Con la caduta dell’angelo la Rivelazione intende, principalmente, affermare l’origine e la comparsa dell’inferno quale conseguenza della chiusura della creatura all’Amore di Dio. L’inferno, pertanto, non è una creazione di Dio, né il grado più basso di un processo discendente di emanazione innescato dalla frammentazione dell’Uno originario, quasi che l’inferno fosse “contenuto” virtualmente nell’Uno, ovvero che il male sia in Dio. Gli stati infernali dell’essere corrispondono alla chiusura ontologica della creatura verso il Suo Creatore e, quindi, sono liberamente posti, liberamente realizzati, dalla creatura. Perché le creature intelligenti, angeli e uomini, ciascuna schiera secondo modalità proprie alla loro differente natura, sono “sub-con-creatrici” ossia hanno, per dono, un potere di “creare”, non però dal nulla, come Dio, ma nell’ambito della loro partecipazione ontologica al Potere Creatore di Dio (si pensi, soltanto per fare un esempio, alla capacità inventiva, conoscitiva, artistica, contemplativa, poetica dell’uomo). Tuttavia, le creature intelligenti sono anche libere di usare tale potere sub-con-creativo in modo distorto e rovesciato.

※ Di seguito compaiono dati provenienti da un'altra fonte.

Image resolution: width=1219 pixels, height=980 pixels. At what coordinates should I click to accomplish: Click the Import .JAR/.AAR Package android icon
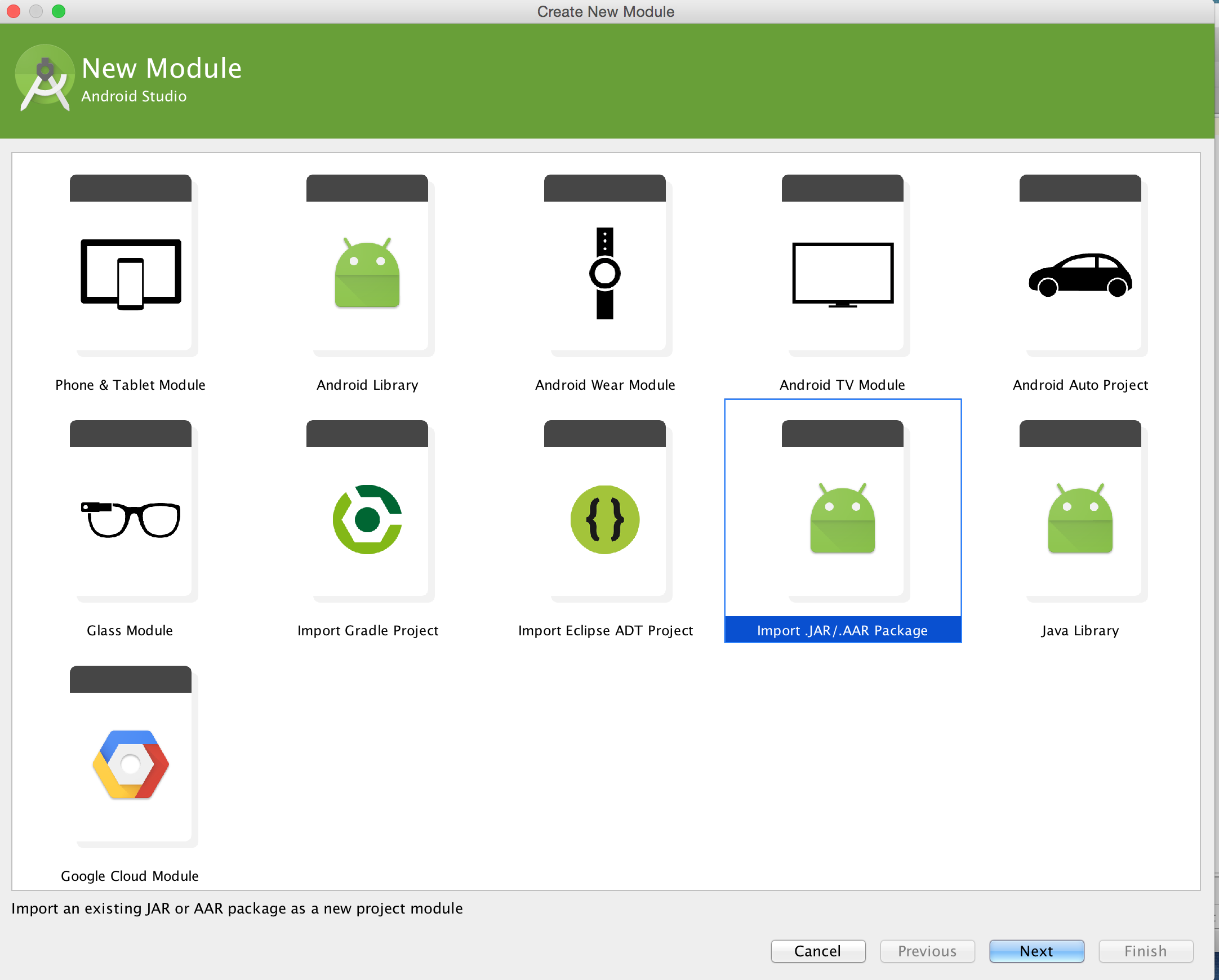842,519
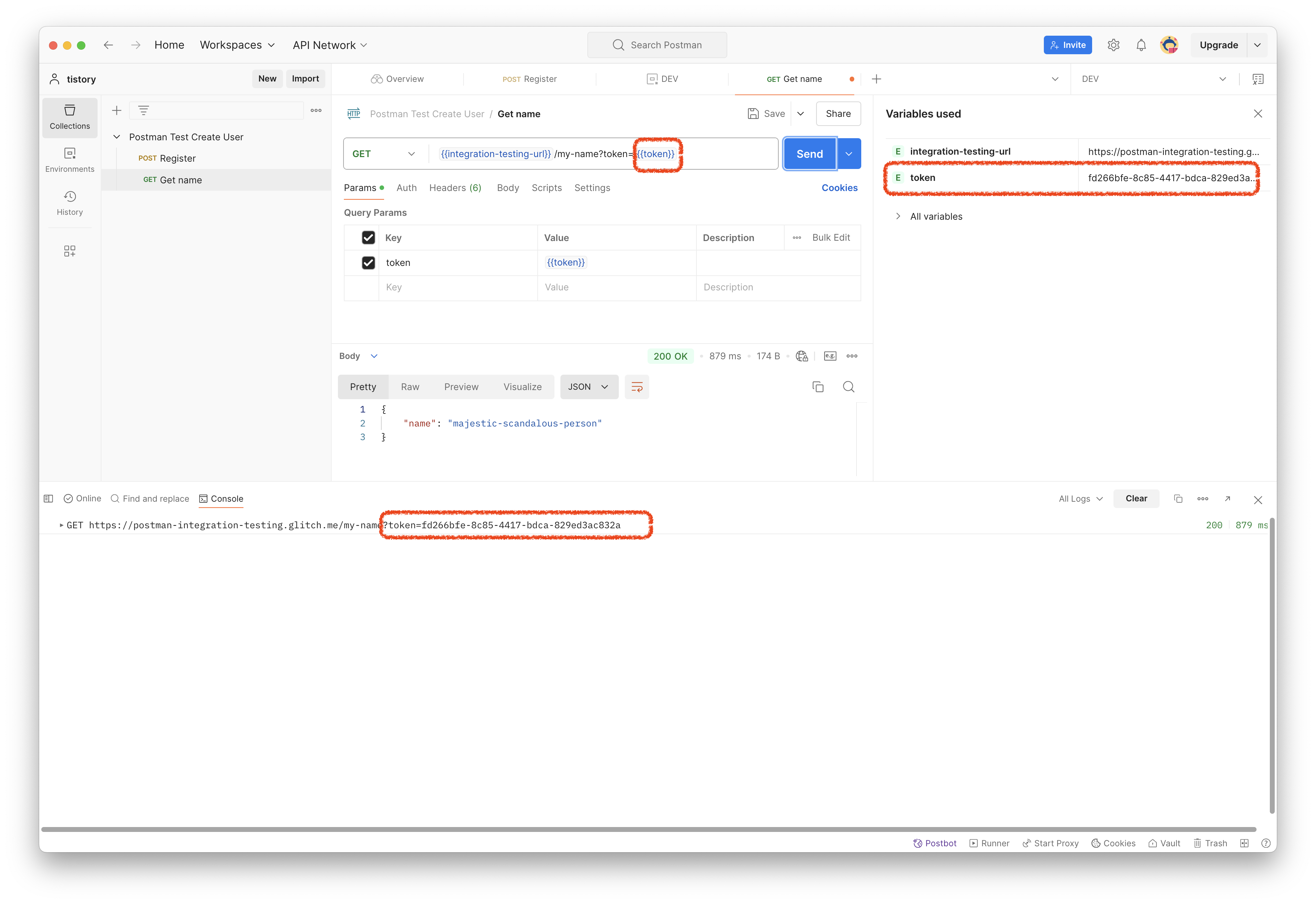Image resolution: width=1316 pixels, height=904 pixels.
Task: Open the POST Register request tab
Action: [530, 79]
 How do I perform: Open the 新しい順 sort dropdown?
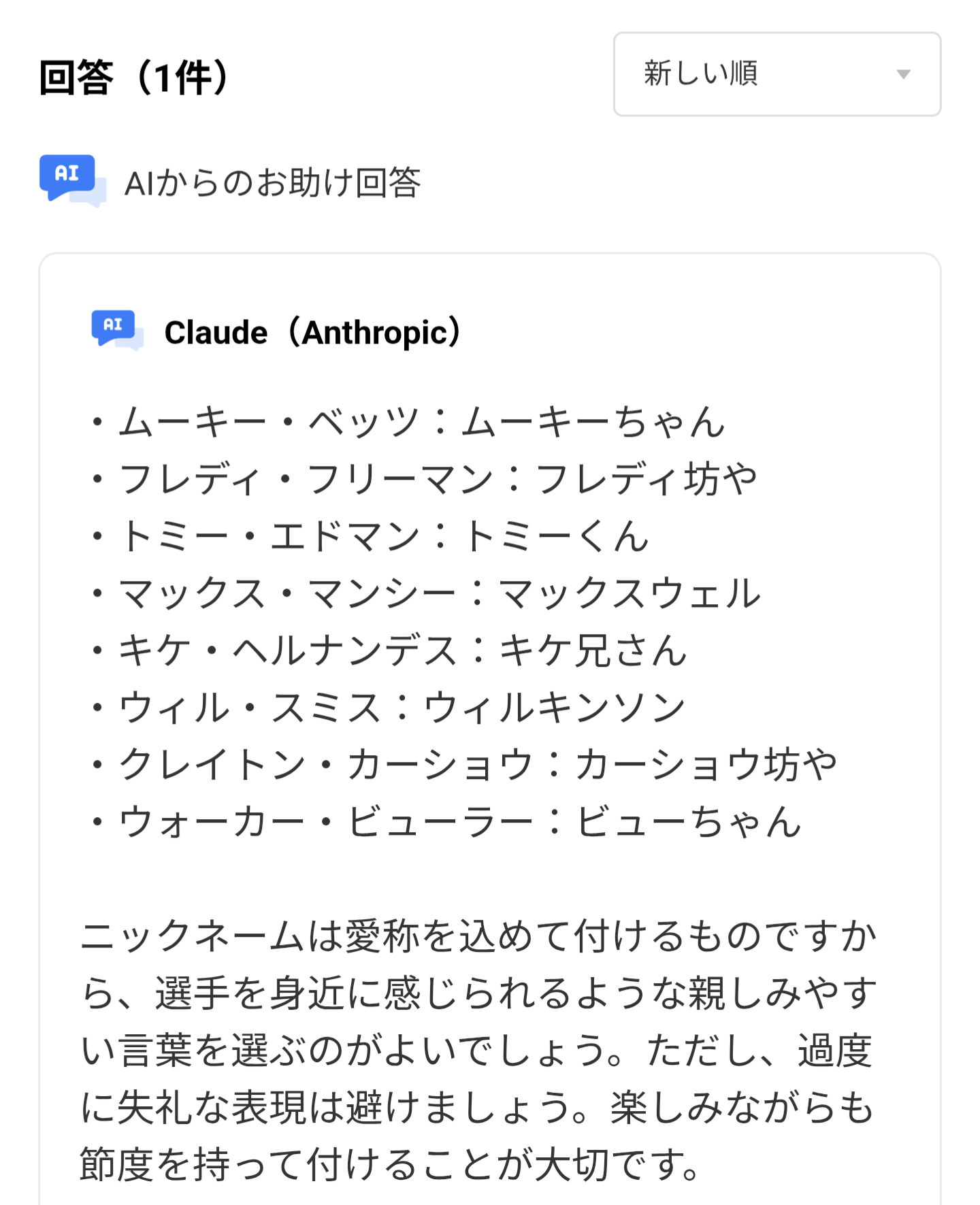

L’Inferno, per Matteo 25, 41, fu preparato per Lucifero ed i suoi angeli nel senso che fu provocato dalla loro caduta ovvero dal loro chiudersi ontologico all’Amore di Dio. Non a caso nei versetti evangelici, in questione, la preparazione dell’inferno è connessa, nello scenario escatologico del Giudizio Universale, alla chiusura verso l’amore del prossimo quale segno esteriore della chiusura all’Amore di Dio. Chiusura che, pertanto, è il male quale assenza di bene, deficit di essere, conseguenza, appunto, della superbia di Lucifero e non, manicheisticamente, l’opposto dualistico del bene ossia il risultato di una caduta/frammentazione dell’Uno nel Duale.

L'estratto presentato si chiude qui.